* TASK: Print the lines in the listing below starting at the line with "Viewport: 1568px width, 426px" and ending at the line with "You are a computer-use agent.", both included. Reproduce them exactly and omit every picture.

-=-=-=-=-

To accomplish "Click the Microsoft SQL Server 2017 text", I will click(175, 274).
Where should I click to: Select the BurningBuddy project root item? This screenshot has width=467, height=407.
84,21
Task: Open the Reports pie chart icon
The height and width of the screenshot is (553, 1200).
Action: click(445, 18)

-=-=-=-=-

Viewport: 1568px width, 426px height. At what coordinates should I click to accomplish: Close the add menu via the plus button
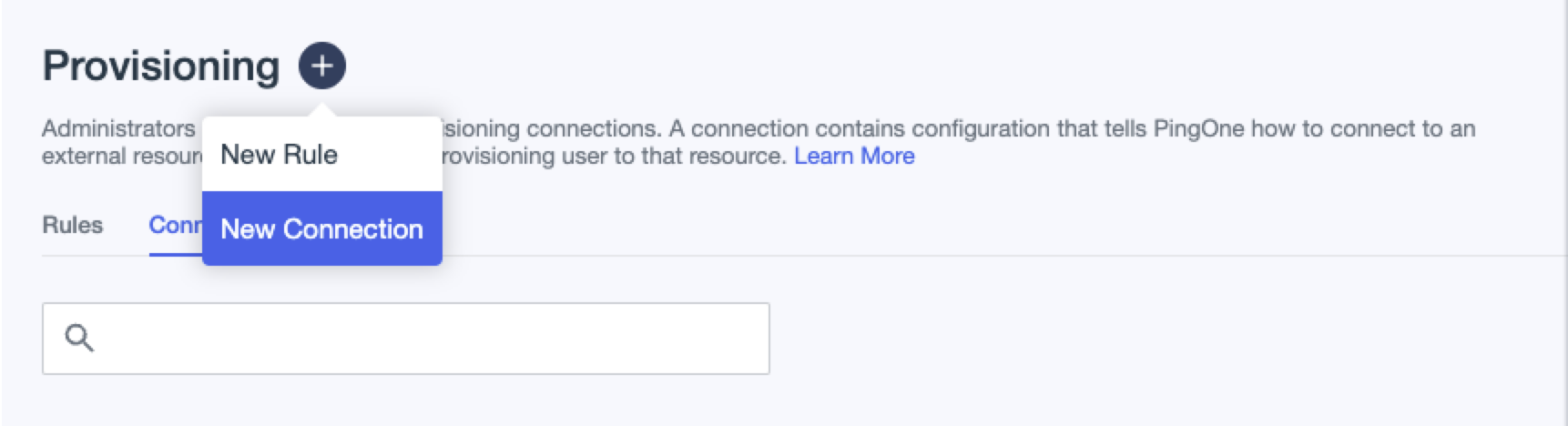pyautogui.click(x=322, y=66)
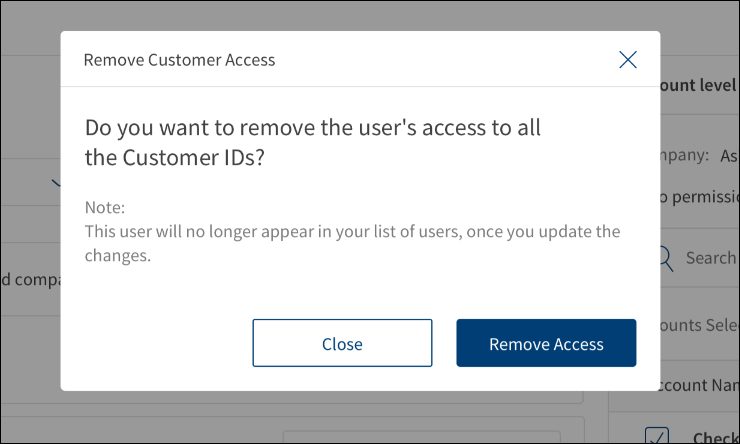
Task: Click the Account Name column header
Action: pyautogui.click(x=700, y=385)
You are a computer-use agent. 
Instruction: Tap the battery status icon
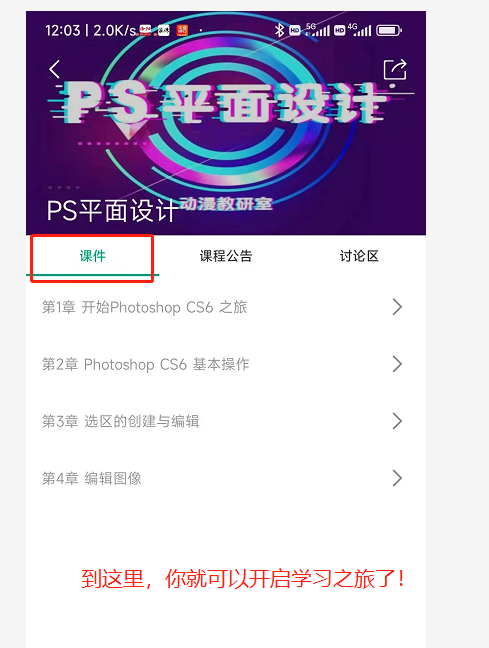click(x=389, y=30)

-=-=-=-=-

* SOLVED EXERCISE:
Viewport: 1568px width, 426px height. At what coordinates should I click to accomplish: Close the add menu via the plus button
pyautogui.click(x=322, y=66)
Task: Click the Account Name column header
Action: pyautogui.click(x=700, y=385)
You are a computer-use agent. 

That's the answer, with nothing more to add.